- **Reading passage**:
- - -
Taming Big Data Beast
By Tom Leyden, Amplidata
This is a Press Release edited by StorageNewsletter.com on August 7, 2012 at 3:07 pmHere is an article written by Tom Leyden,
director of Alliances & Marketing, Amplidata:
The cloud industry has been on a complete high in the past few years, witnessing the arrival of new technologies and architectures including virtualisation, flash storage and cloud computing, the latter widely accepted as one of the main drivers behind the massive growth of storage requirements.
Another major newcomer on the IT stage is Big Data, which has moved beyond its original form i.e. Big Data analytics, to now also include Big Unstructured Data, such as that found in the media and entertainment, medical/scientific and defence industries. Managing Big Data requires a new approach and new tools if it is to be effectively done; organisations need to move away from traditional-often still RAID-based, – storage approaches. This is because Big Data applications such as storage clouds require architectures that can scale beyond hundreds of petabytes, the highest efficiency in the form of low power, low overhead infrastructures, high availability and durability into the ten nines.
- - -
- **Recorded information**:

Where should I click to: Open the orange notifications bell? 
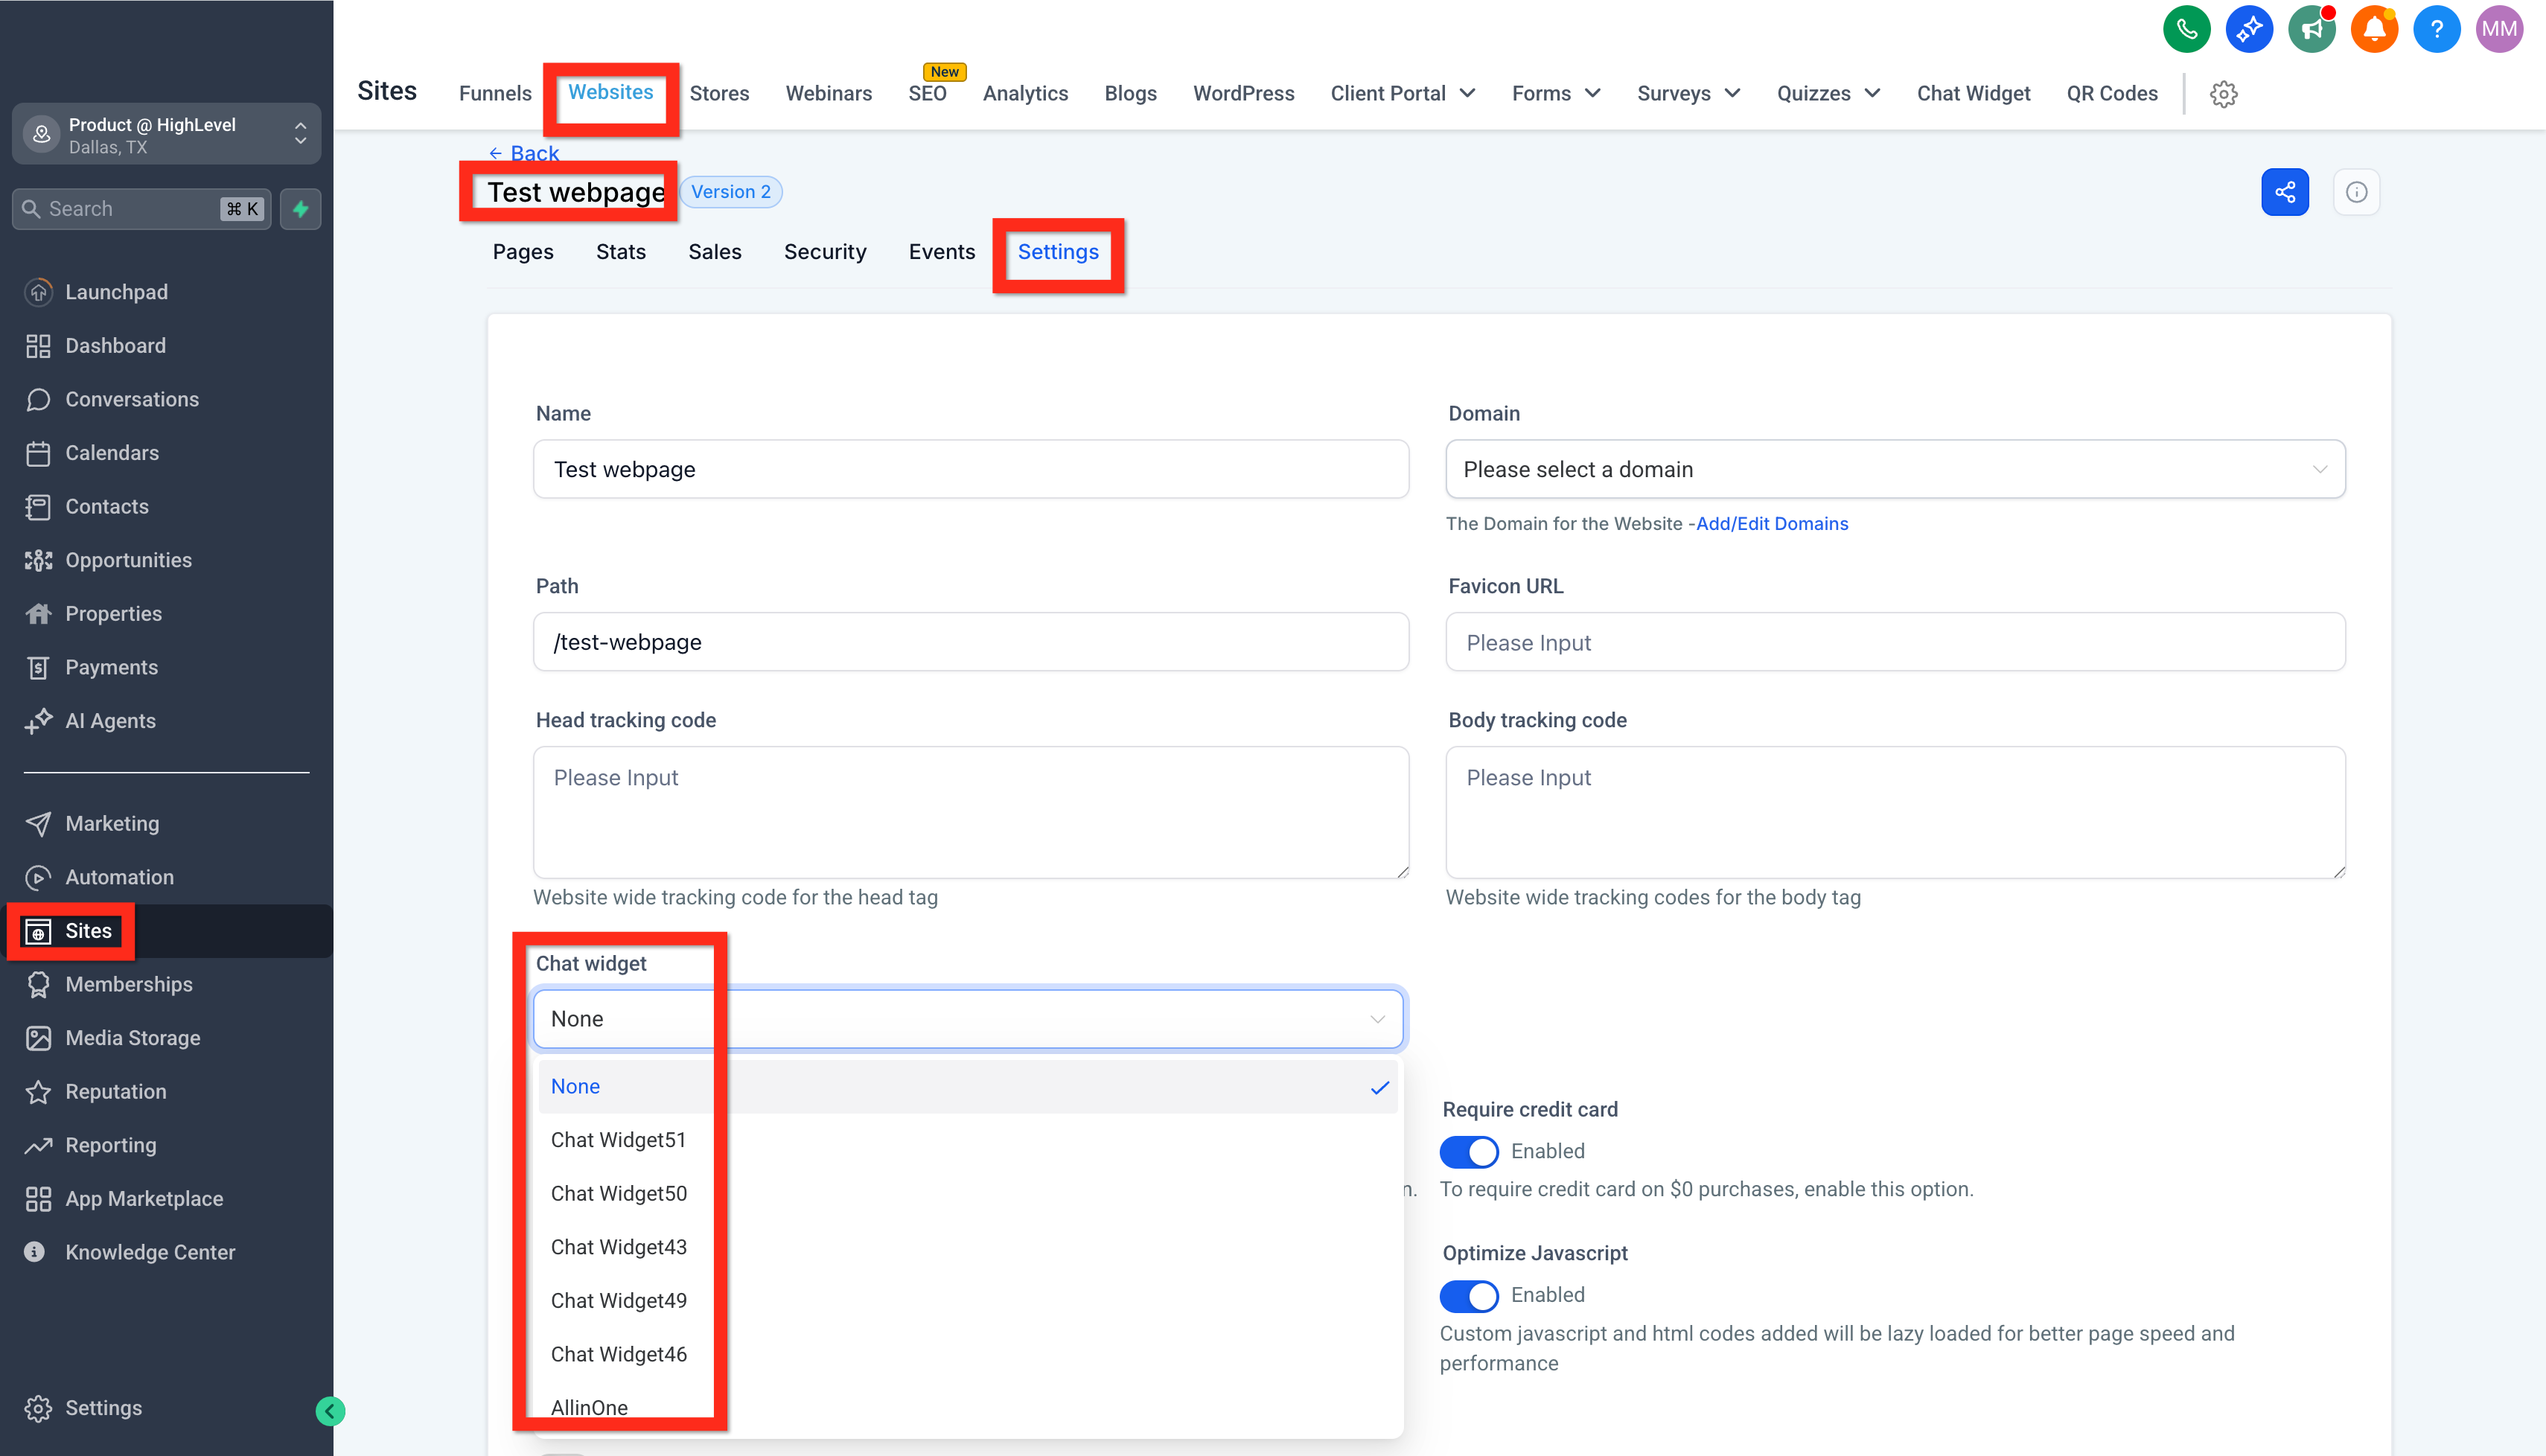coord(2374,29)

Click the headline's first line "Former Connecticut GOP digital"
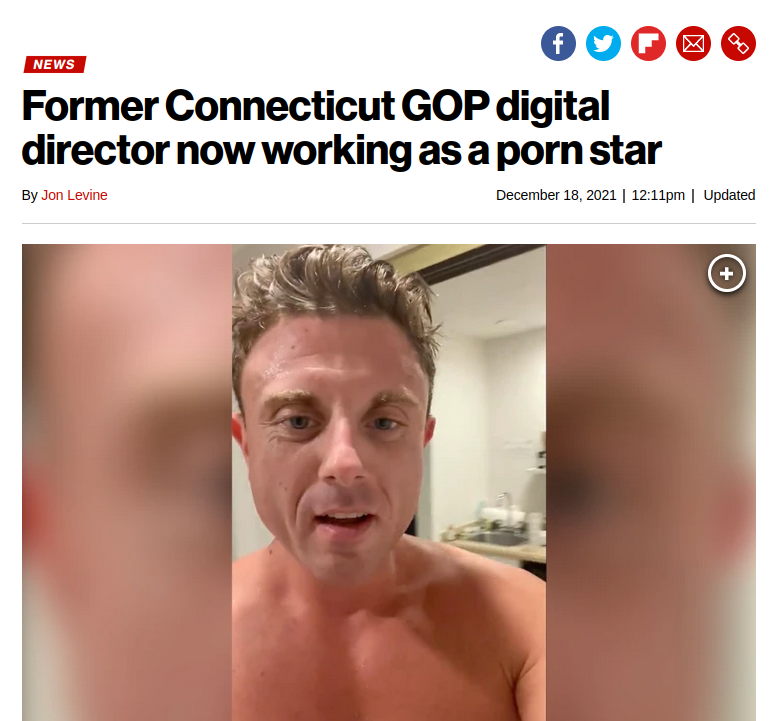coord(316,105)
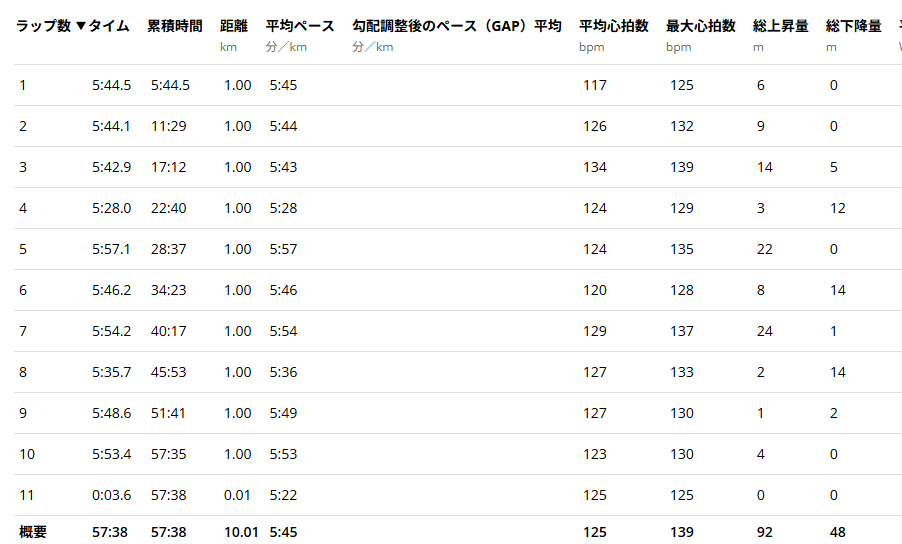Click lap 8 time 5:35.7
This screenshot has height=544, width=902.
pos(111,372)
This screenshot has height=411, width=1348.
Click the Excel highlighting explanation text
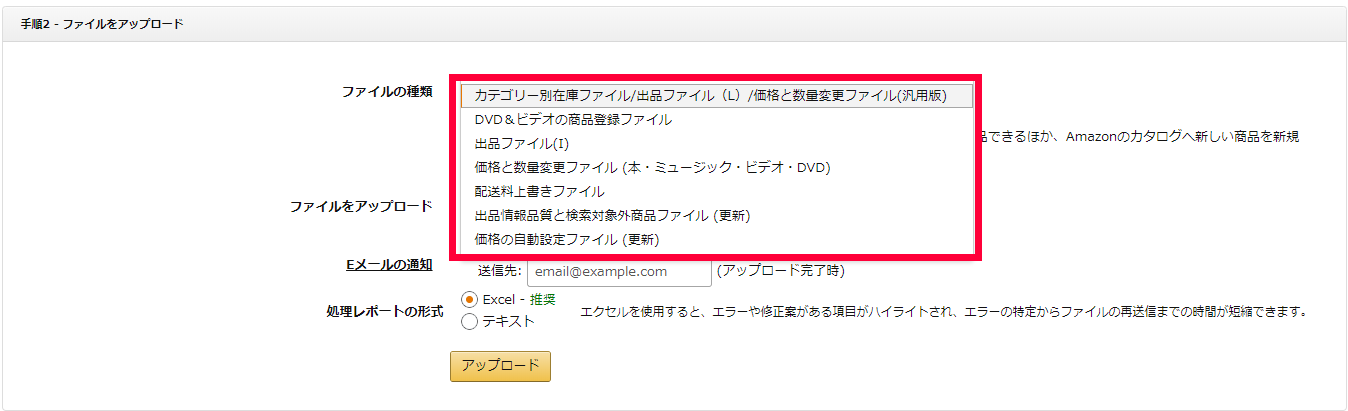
- - -
- **Task A**: Translate this sentence from the article on taming Big Data into Spanish: "The cloud industry has been on a complete high in the past few years, witnessing the arrival of new technologies and architectures including virtualisation, flash storage and cloud computing, the latter widely accepted as one of the main drivers behind the massive growth of storage requirements."
- **Task B**: According to the article on taming Big Data, beyond what size must the architectures for Big Data applications such as storage clouds be able to scale?
The material has no connection to the text.

- **Answer section A**: La industria de la nube ha vivido un auge absoluto en los últimos años y ha presenciado la llegada de nuevas tecnologías y arquitecturas, entre ellas la virtualización, el almacenamiento flash y la computación en la nube, esta última ampliamente aceptada como uno de los principales impulsores del enorme crecimiento de las necesidades de almacenamiento.

- **Answer section B**: Beyond hundreds of petabytes.